On 27 November 2007, Cessna announced the new Cessna 162 would be made in the People's Republic of China by Shenyang Aircraft Corporation, which is a subsidiary of China Aviation Industry Corporation I (AVIC I), a Chinese government-owned consortium of aircraft manufacturers. By manufacturing the aircraft in China, Cessna reports it saved USD $71,000 in production costs per aircraft, or about 40% of the cost. A second reason cited for moving production to Shenyang Aircraft Corporation was Cessna has no plant capacity available in the USA.  

Cessna received a high degree of negative feedback from 162 customers and potential customers regarding this decision. Complaints centered around the recent problems with Chinese production of other consumer products, China's human rights record, exporting of jobs, and China's less than friendly political relationship with the USA. The backlash surprised Cessna and resulted in a company public relations campaign to try to explain the decision from a business perspective and assure customers that quality of the aircraft will not be compromised. The reaction to the explanations and assurances has been overwhelmingly negative, although a small number of customers have applauded the production in China.  

In early 2009 the company attracted further criticism for continuing plans to build the 162 in China while laying off large numbers of workers in the USA.  
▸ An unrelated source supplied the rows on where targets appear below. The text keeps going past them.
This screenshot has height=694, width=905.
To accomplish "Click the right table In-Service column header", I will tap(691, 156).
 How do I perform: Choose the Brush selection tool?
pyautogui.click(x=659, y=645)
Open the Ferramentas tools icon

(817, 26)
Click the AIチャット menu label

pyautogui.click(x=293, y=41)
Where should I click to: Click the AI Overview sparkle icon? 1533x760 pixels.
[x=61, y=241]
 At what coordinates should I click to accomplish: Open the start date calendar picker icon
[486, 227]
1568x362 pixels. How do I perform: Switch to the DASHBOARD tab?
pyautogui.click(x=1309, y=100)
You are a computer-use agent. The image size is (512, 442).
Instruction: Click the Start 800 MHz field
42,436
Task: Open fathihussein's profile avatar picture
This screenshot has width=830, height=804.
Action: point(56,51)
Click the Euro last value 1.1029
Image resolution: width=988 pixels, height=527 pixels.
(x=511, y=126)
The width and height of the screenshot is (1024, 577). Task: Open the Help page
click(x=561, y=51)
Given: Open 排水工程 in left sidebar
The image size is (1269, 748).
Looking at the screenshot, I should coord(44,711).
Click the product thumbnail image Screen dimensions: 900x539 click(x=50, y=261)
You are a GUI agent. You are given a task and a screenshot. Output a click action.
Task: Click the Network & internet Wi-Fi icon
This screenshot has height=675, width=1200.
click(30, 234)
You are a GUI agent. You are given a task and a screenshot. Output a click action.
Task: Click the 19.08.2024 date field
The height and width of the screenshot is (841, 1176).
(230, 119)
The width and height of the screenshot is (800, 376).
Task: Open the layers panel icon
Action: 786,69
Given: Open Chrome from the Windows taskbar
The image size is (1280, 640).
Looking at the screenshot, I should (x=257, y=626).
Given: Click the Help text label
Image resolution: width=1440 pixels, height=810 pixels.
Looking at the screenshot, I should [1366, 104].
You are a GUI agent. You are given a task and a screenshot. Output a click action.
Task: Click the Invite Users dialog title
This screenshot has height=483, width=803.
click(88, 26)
The Cessna Aircraft Company is an airplane manufacturing corporation headquartered in Wichita, Kansas, USA. Their main products are general aviation aircraft. Although they are the most well-known for their small, piston-powered aircraft, they also produce business jets. The company is a subsidiary of the U.S. conglomerate Textron. 

The company traces its history to June 1911, when Clyde Cessna, a farmer in Rago, Kansas, built a wood-and-fabric plane and became the first person to build and fly an aircraft between the Mississippi River and the Rocky Mountains. Cessna started his aircraft ventures in Enid, Oklahoma, testing many of his early planes on the salt flats. When bankers in Enid refused to lend him more money to build his planes, he moved to Wichita.  

In 1924, Cessna partnered with Lloyd C. Stearman and Walter H. Beech to form the Travel Air, Inc., a biplane manufacturing firm. This company was based in Wichita. In 1927, Clyde Cessna left Travel Air and formed his own company, the Cessna Aircraft Company. Instead of producing biplanes, he instead decided to focus on building monoplanes. The first flew on August 13, 1927.

Cessna Aircraft Company closed its doors from 1932 until 1934 due to the state of the economy. In 1934, Dwane Wallace, with the help of his brother Dwight, took control of the company and began the process of building it into what would become a global success. During the mid to late 1930s, Cessna developed and produced the single engine Airmaster and the twin-engine T-50 light aircraft. 

After World War II, Cessna created the 170, which, along with later models (notably the 172), became the most widely produced light aircraft in history. Cessna's advertising boasts that it has delivered more aircraft than any other company, over 190,000 by the end of 2008. In 1972 Cessna became the first aircraft manufacturer in the world to build 100,000 aircraft. The 100,000th aircraft was one of 24 Cessnas of various models displayed at Transpo 72.  

On 27 November, 2007, Textron announced that Cessna had purchased the bankrupt Columbia Aircraft company for US$26.4M and would continue production of the Columbia 350 and 400 as the Cessna 350 and Cessna 400 at the Columbia factory in Bend, Oregon. There had been speculation that the acquisition of the Columbia line would spell the end of the Cessna NGP project, but on September 26, 2007, Cessna Vice President for Sales, Roger Whyte, confirmed that development of the NGP project will continue, unaffected by the purchase of Columbia.  

In 1985 Cessna was bought by General Dynamics Corporation and in 1986 production of piston-engine aircraft was suspended. General Dynamics cited product liability as the cause. The then-CEO Russ Meyer said that production would resume if a more favorable product liability environment developed. In 1992, Textron Inc. bought Cessna and, after passage of the General Aviation Revitalization Act of 1994, resumed production of the piston-engine 172, 182, and 206 designs.  

Currently, Cessna produces 2-, 4- and 6-place single-engine airplanes, utility turboprops, and business jets.